Recentemente, segundo o especialista em segurança da informação, foi descoberto um código malicioso, chamado J.Laucher, que chega por meio da troca de dados por mensagem e se instala no smartphone de maneira imperceptível. O malware permite que o invasor acesse arquivos como fotos, conversas no WhatsApp, vídeos, acesso a sua lista de contatos, acesso as suas mensagens de voz e até mesmo interceptar chamadas telefônicas. "Em alguns casos, o usuário malicioso consegue até manter total controle do smartphone."

4. Cuidado redobrado com os grupos

"Quanto mais pessoas em uma conversa, menor o controle", aponta Oliveira, que afirma que os grupos --comuns no aplicativo-- podem conter arquivos contaminados sem que os demais membros saibam. A recomendação, portanto, é manter cuidado no compartilhamento de dados. As informações podem estar infectadas e o risco de ser infectado involuntariamente é ainda maior.

5. Se atente às imagens comprometedoras

Procure não divulgar fotos íntimas no aplicativo de bate-papo para evitar que futuramente seja mais uma vítima da "vingança pornô" ou que as imagens --caso caiam na mão de usuários maliciosos-- sejam usadas como uma possível moeda de troca.

Oliveira recomenda ainda o cuidado com a troca de fotos de pedofilia, sexo e racismo, mesmo que se tratem de piadas de mau gosto. "Apesar de ser bastante comum no WhatsApp, essas práticas são consideradas crime e, ainda que não concorde com elas, pode ser considerado conivente simplesmente por armazenar esse tipo de imagem em seu smartphone." Essa é mais uma razão para você desabilitar a opção que salva automaticamente no computador as imagens vistas na tela.

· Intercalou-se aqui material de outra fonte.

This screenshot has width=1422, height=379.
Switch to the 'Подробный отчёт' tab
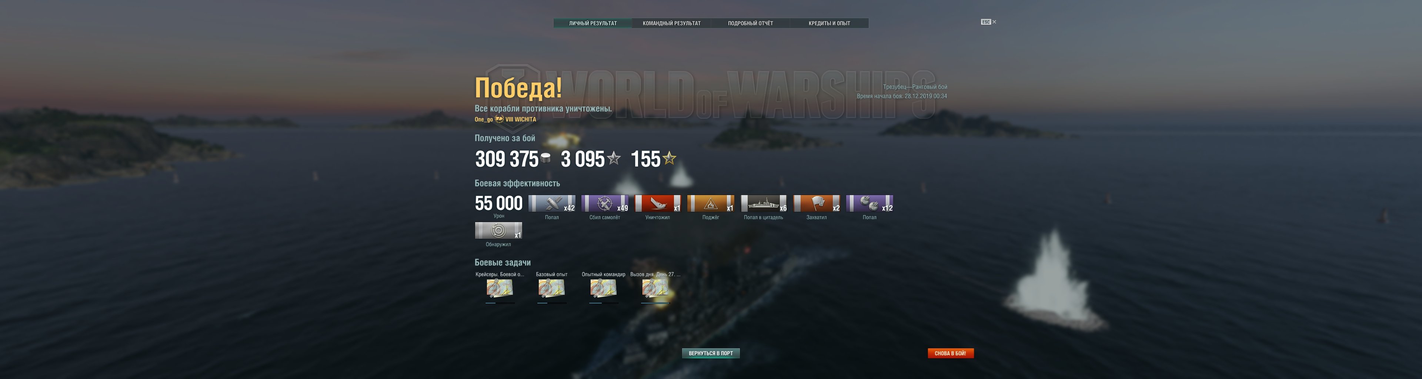750,23
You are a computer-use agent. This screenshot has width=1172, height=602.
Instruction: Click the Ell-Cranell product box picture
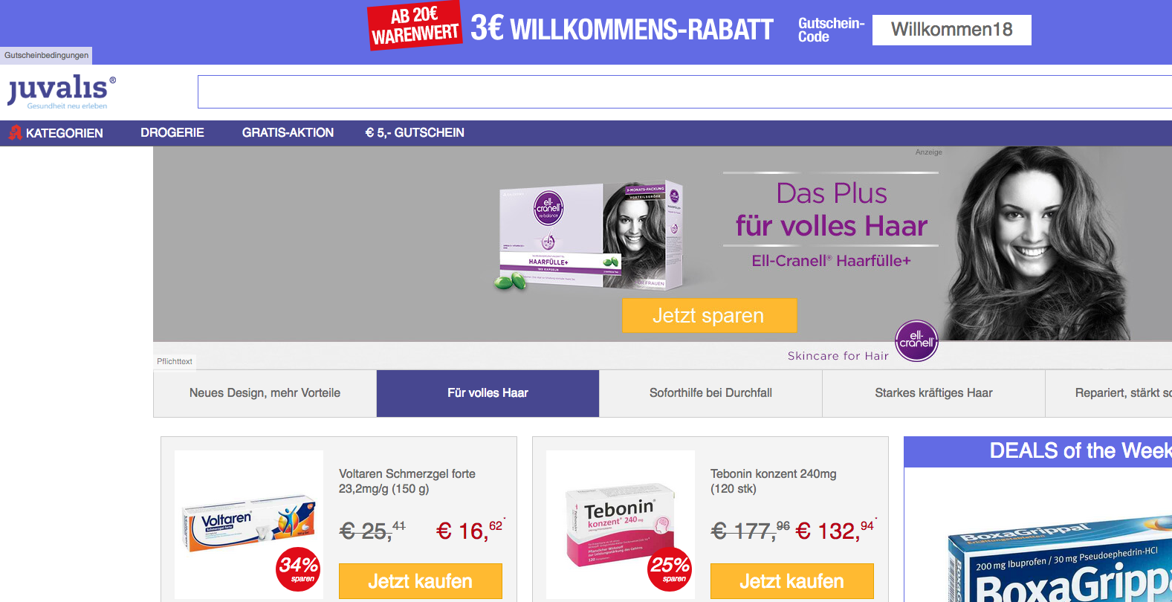tap(589, 236)
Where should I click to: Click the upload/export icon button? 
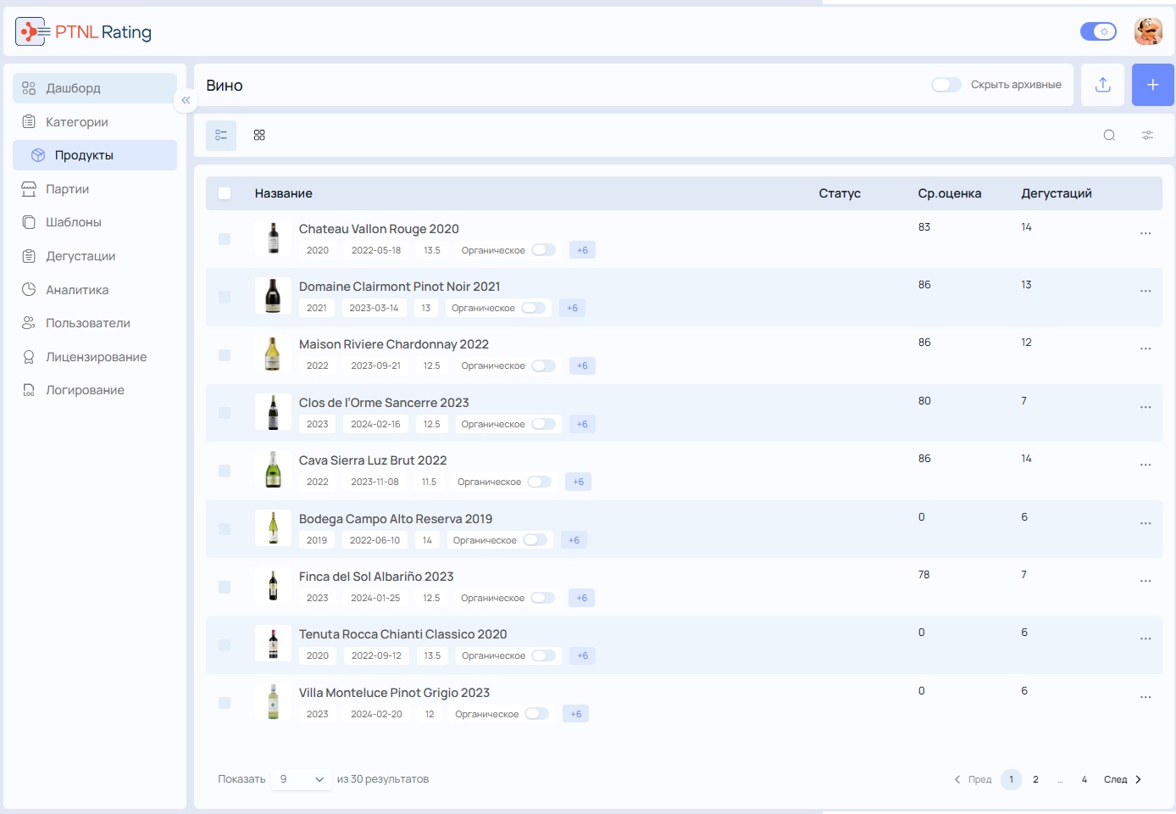point(1102,85)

6. Redes públicas de Wi-Fi

Evite ao máximo as redes públicas de Wi-Fi, que, de acordo com o especialista em segurança da informação, são perigosas não apenas para quem usa WhatsApp, mas para qualquer tipo de aplicativo que transmita dados pela web.

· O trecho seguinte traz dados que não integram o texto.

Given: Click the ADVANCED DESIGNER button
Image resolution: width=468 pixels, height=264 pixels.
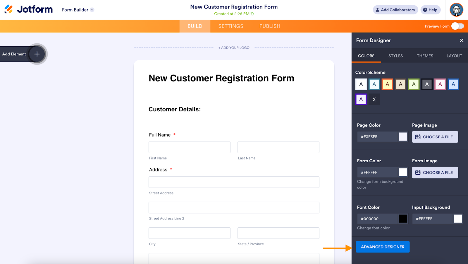Looking at the screenshot, I should (382, 247).
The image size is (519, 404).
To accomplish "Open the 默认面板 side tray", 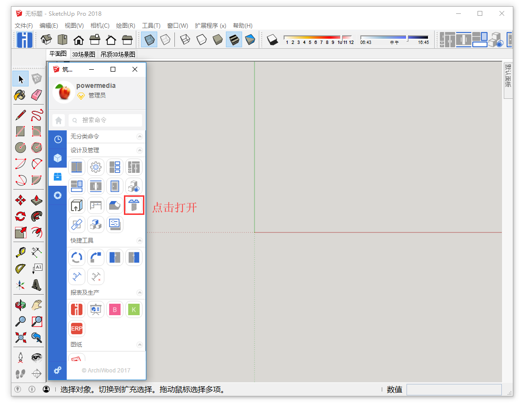I will point(508,75).
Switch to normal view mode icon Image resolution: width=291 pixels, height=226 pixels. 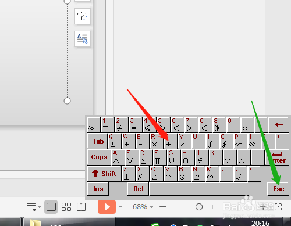tap(51, 207)
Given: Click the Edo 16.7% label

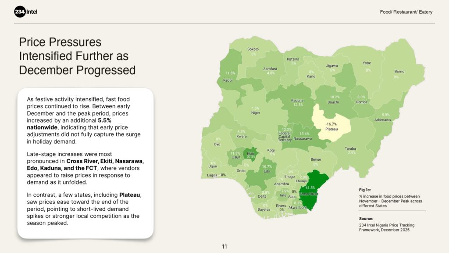Looking at the screenshot, I should [x=266, y=169].
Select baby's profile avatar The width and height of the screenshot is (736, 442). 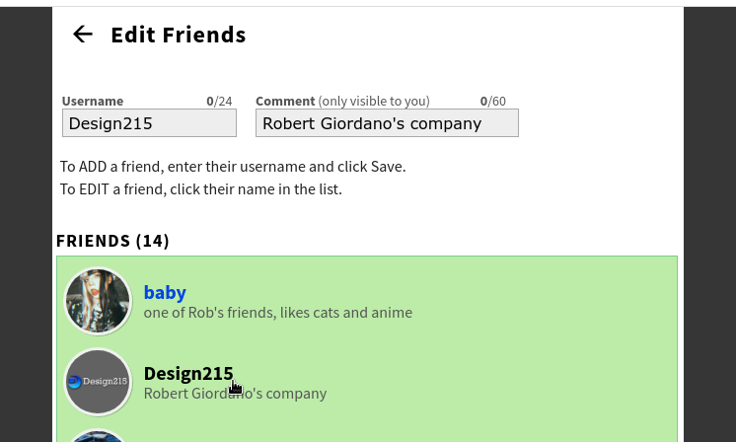(x=98, y=301)
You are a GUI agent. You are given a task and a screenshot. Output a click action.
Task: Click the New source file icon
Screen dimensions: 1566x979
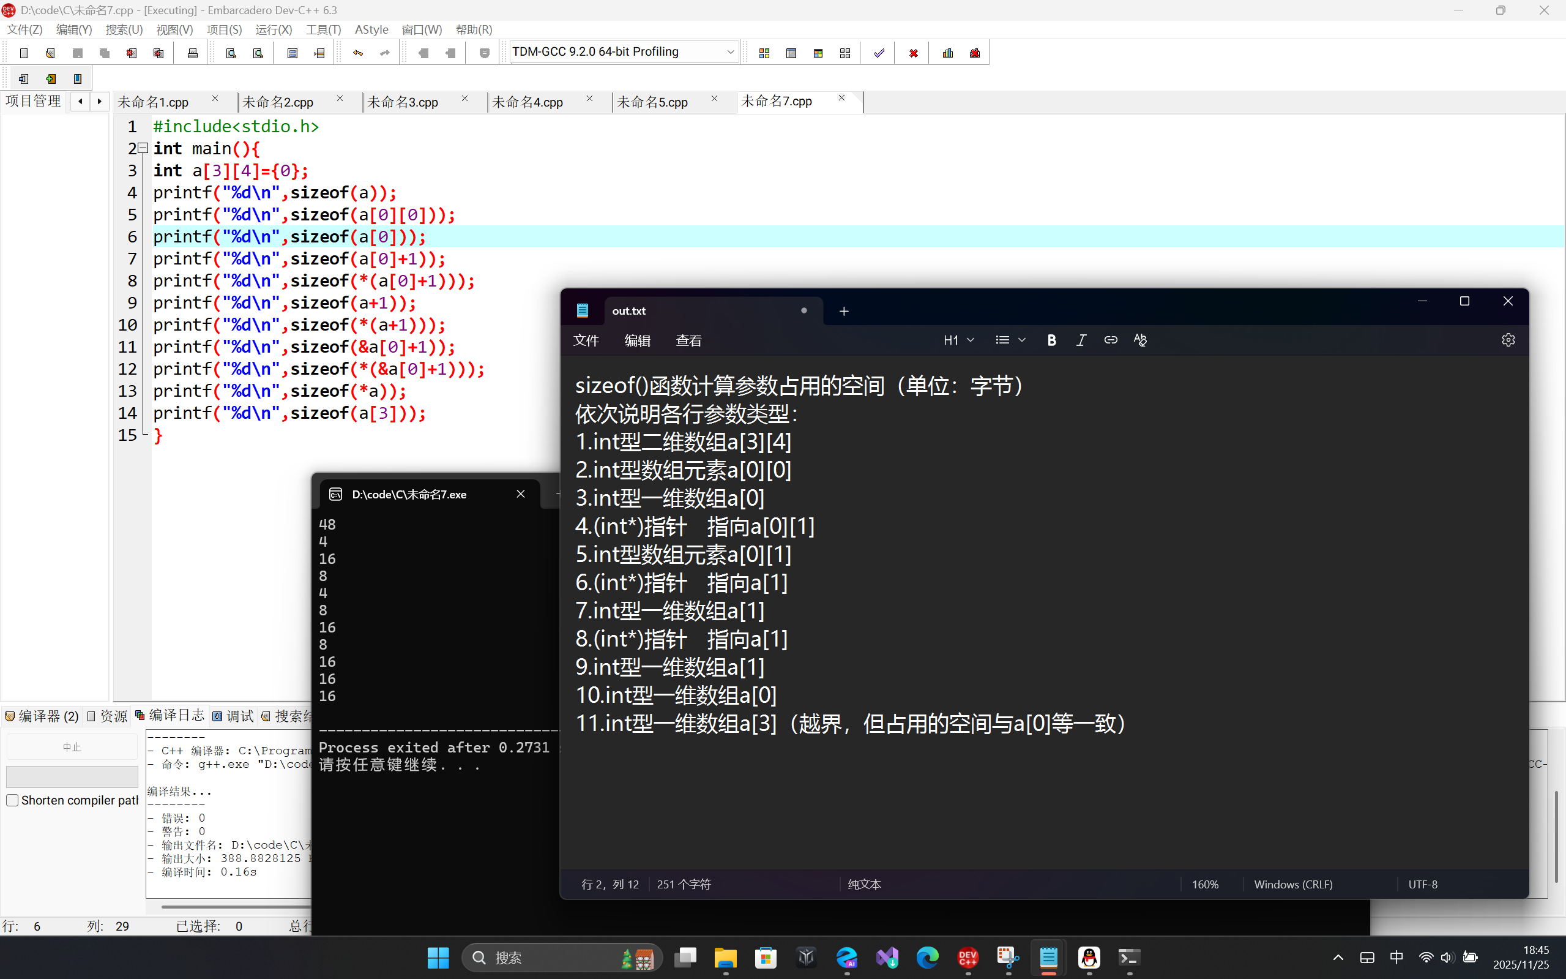(x=24, y=53)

"As redes públicas corporativas são, teoricamente, mais seguras, já que temem manchar sua imagem mediante qualquer invasão. Duvide das redes privadas de desconhecidos, principalmente daquelas que não possuem senha para acesso", orienta Oliveira. "Na dúvida: não se conecte. É melhor ficar sem internet do que o transtorno de ter todos os seus dados roubados."

7. Bloqueie o smartphone

É importante também adotar uma senha de acesso smartphone para se proteger dos invasores, que nem sempre são virtuais. Entre as senhas numéricas e de reconhecimento de padrão, Oliveira aponta a primeira opção como a mais segura. "É mais fácil para os espiões de plantão ver o desenho do que os números." Alguns modelos disponibilizam ainda a biometria como proteção.